The Italian intervention in Ethiopia looked on its face to be a clear violation of existing treaties and therefore a plain injustice. But Simon pauses before making such a judgment: “[t]rue morality, in our opinion, does not entail such rigidity, and its concrete decisions do not allow themselves to be discovered at so little cost” (24). Whatever Italy’s prima facie treaty obligations, Simon urges one to give the “facts on the ground,” as we now say, their due. 

 

Morality’s realistic dimension demands a certain openness, which is not simply laxity: “[s]uch an attitude is in no way to be confused with empiricism or opportunism; the true men of action are simultaneously very careful about doctrine, principles, constant rules, and very careful to maintain in their minds that open space where, in the concrete, decisions that are highly detailed arise” (ibid.). 

 

One is here reminded of Leo Strauss’s criticisms of natural law as too restrictive of the necessary latitude of the statesman (Natural Right and History, pp. 163-64).  While Simon does not go nearly so far as Montesquieu, much less Machiavelli (on pp. 66-67 he expressly rejects consequentialism), his Thomistic political thought is far from an otherworldly moralism. 

 

Some of the French rightists who signed the original manifesto appealed against an “absolute morality” that they took to be at odds with a defense of “civilization.”  Simon rejected the dichotomy, based as it was on a straw man, that is on an idealism remote from life: moral principles must be applied concretely with all the complications and variability apprehended by prudence.

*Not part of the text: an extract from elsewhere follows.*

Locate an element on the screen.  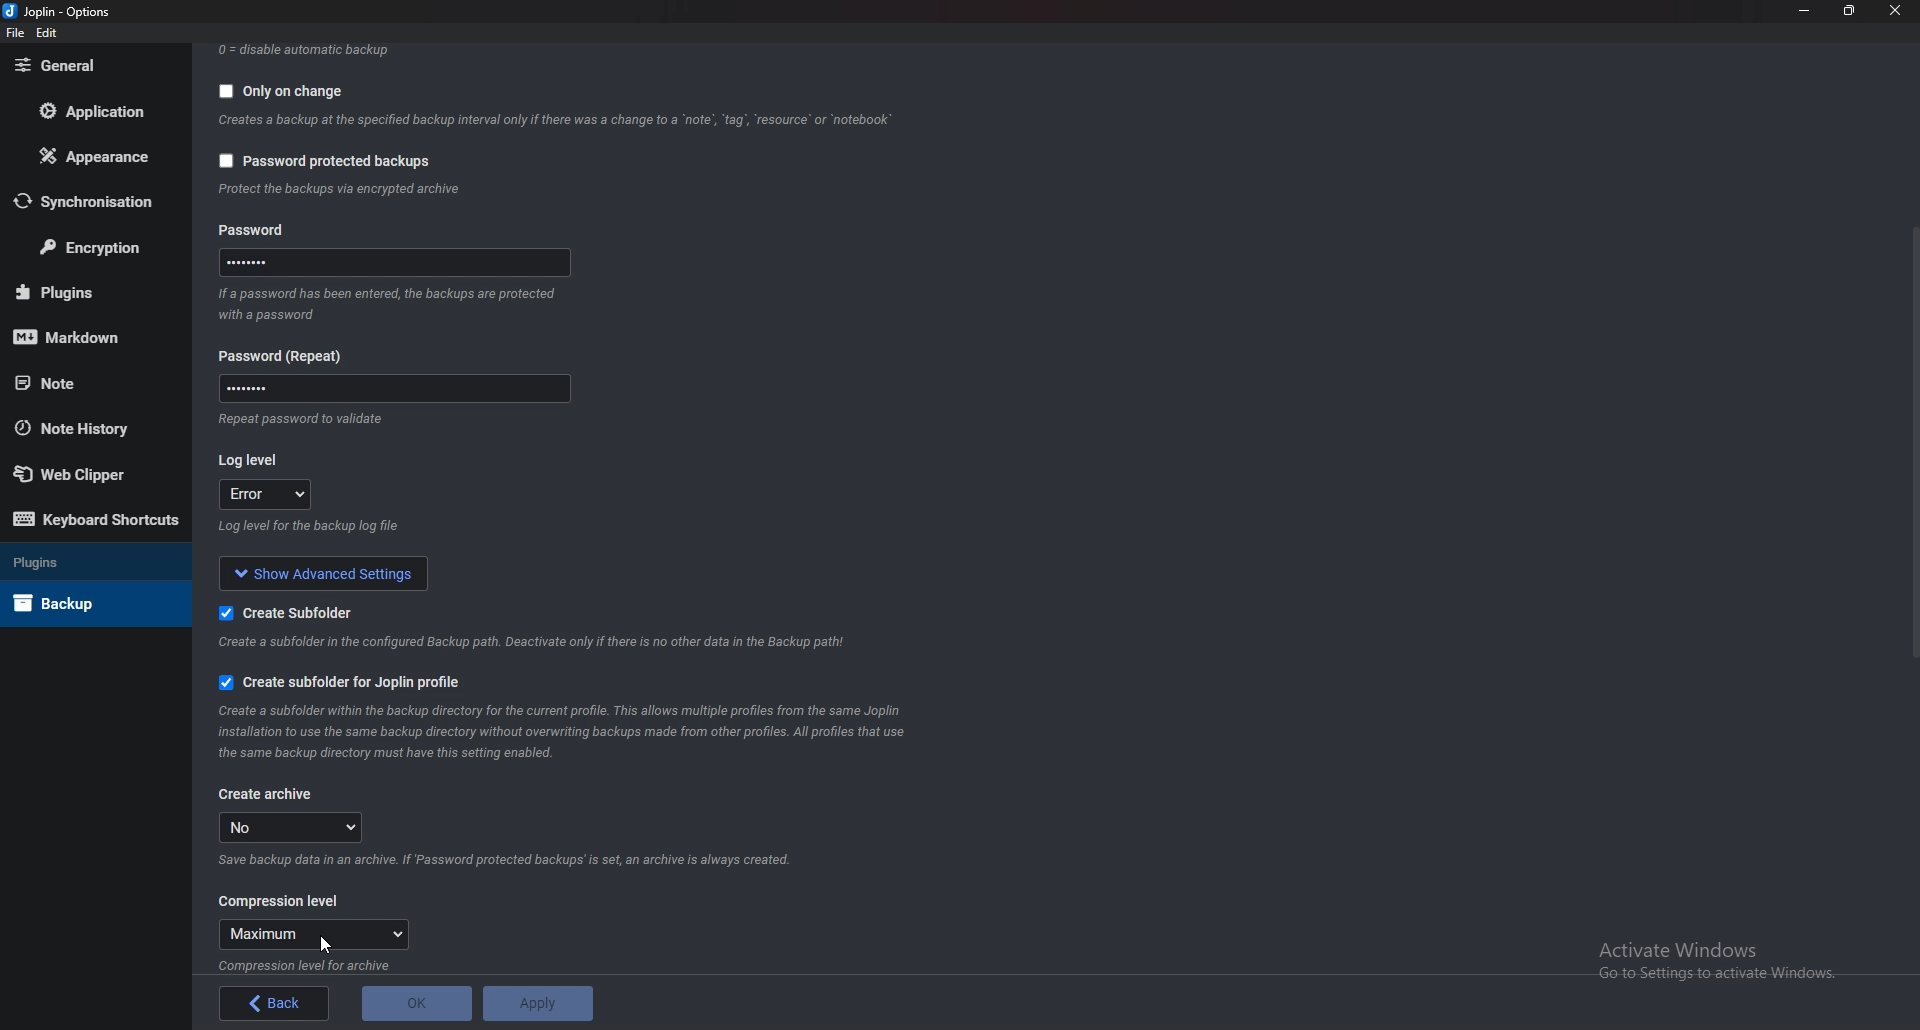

Thus, the moral rule, oriented toward the absolute of the final end, is at the same time always relative to the highly variable complex of the action that it is supposed to regulate. Under these conditions, the notion of an absolute morality appears to be an ambiguity without real use: true morality scoffs at the concept of absolute morality. (26)

 

The fact that Italy broke a treaty does not in itself settle the issue since breaking treaties is sometimes justifiable.  In the end the issue was not between realism and idealism, but between moral seriousness about the legal issue and rank “indifference” to it.

 

 

Weighing Humanitarian Intervention

 

A second example of Simon’s own moral seriousness is provided in the seventh chapter, which treats the internal situation of Ethiopia. The Italian intervention was a late move in the “great game” of colonization by a player that had been largely left out. 

 

While the desire for natural resources was probably less central to Mussolini than the need for an apparent political triumph to offset domestic discontent with Italy’s severe economic troubles, a case was made that intervention in Ethiopia would benefit the Ethiopians themselves, who were cruelly caricatured as little more than anarchic savages. 

 

Simon does not reject such considerations (although he did forcefully reject the caricature) out of hand, acknowledging that colonial rule is not in itself always unjust. In weighing up the various factors necessary to make a judgment Simon is in fact suggesting considerations about what we now call “humanitarian intervention.” 

 

He poses questions that are still the beginning of practical wisdom on such matters: Is the internal disorder one that can be mitigated by an intervention in a way that does not violate a norm of proportionality? What are the chances of success? Will the intervention require violence and how much? Will the introduction of European culture also introduce things that could exacerbate some of the evils it is meant to address? 

 

On the decisive issue Simon states his main principle thus:

When we take the trouble to stop and think about these things, wars of colonization considered as a beneficent intervention lose a large part of their allure.  For a violent military intervention by a foreign power to be justified by a country’s internal situation, it is not enough, let us note, that it be undertaken to bring about an amelioration of that internal situation.  It must also be the case that the proposed amelioration is substantial enough so that it greatly exceeds the immense evils implicit in war. (46)

 

So while Simon concedes the possibility of a just intervention, even a violent one, he also notes the high bar of justification and concludes that in most cases such intervention should be both collective and peaceful (ibid.).